Because countries like Turkey have a dynamic population, there is a need to create new fields of employment.
Therefore, it is clear that new investments and capital stock are a must for new employment opportunities.
It is also known that in countries like Turkey capital stock is insufficient because savings/deposits are insufficient, therefore external savings are needed.
External savings can be used in two ways. The first is external borrowing and new loans, and the other is ensuring that foreigners invest in the country (foreign direct investment and portfolio investment.)
As long as external borrowings direct toward productive investments, they will contribute to growth and the economy. However, if not used in productive fields, then when repayment of capital and interest nears the economy is put under a burden.
However, as there is no repayment in taking advantage of external savings in the form of direct foreign capital investment – with the exclusion of profit transfers – it is the soundest way to finance investments.
Most countries in the world try to suit their political, economic and corporate structures to these investments in order to maximize their benefits from foreign capital investments.
The volume of foreign capital investments throughout the world in 2015 reached $1.76 trillion. The foreign capital amount directed toward developing countries was $799.7 billion and this rate was 962.5 percent for developed countries.
China owes its high growth rate in the 7-10 percent range over the past 30 years to foreign capital investments. When you add the foreign capital investment made in Hong Kong during 2015, China has received $310 billion worth of foreign capital investments ($135.6 billion of that being China's alone.)
When we take a look at the recent developments in the Turkish economy, we can say that the long term growth rates are below the Turkish average of 5 percent and there is an observable increase in unemployment (at 12.1 percent.)
As it has a young and dynamic workforce, Turkey needs to grow at least 5 percent if it wants to keep its current unemployment rate, or if it wants to find jobs for those who have just entered the workforce. Which means in order to peg its unemployment rate it needs a 5 percent growth rate and in order to decrease its unemployment rate it needs to grow above 5 percent.
This reality shows us that we need foreign capital for high economic growth, especially foreign direct investment.
Foreign capital needs developed infrastructure, qualified and cheap labor, a stabilized economic structure, political stability and an economy which has a steady exchange structure and economic freedom.
To be frank, if you have an unsteady economy and political structure, you need to forget about foreign investment.
The foreign capital inflows in Turkey being at $19.6 billion between 1975 and 2004, increased about eight-fold between 2005 and 2015 to $161 billion.
We should note that foreign investments increased greatly after 2002, peaking in 2007 at $22 billion, then entered a decreasing trend after the global crises, and finally, in 2015 Turkey became one of the 20 countries that have attracted foreign capital (this rate was $16.5 billion in 2015.)
We should also note that the economic and political crisis that took place in the region between 2015 and 2016 has had negative effects on foreign capital.
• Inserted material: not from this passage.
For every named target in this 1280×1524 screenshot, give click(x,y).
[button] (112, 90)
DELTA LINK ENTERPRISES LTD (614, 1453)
The recent economic indicators announced have signaled that Turkey is out of the economic turbulence and that it is slowly entering a positive investment climate. In that, from December 2016 onward, foreign capital investment reached a record high in the past 17 months, reaching the $1.991 billion mark. This figure means there is a 37.4 percent increase since December of 2015.
Last year there was only $614 million worth of foreign purchases in the stock market; this year in January alone this figure was $816 million.
The offer to the nine-year maturity borrowing being threefold higher and the fast decrease in the dollar exchange rate during this past week shows that foreign capital has confidence in Turkey.
Foreigners have been saying that a steady political structure that is expected to come after the referendum in April will make the Turkish markets attractive.
The government should of course update its work on foreign direct investment; it should especially issue regulations that decrease bureaucratic limitations, ease relevant legislation, decrease tax burdens and improve regulations in regards to corporate structures.
I would like to end noting that the Asian countries that have very high growth rates have the highest foreign capital stocks, thus we don't need to reinvent the wheel do we?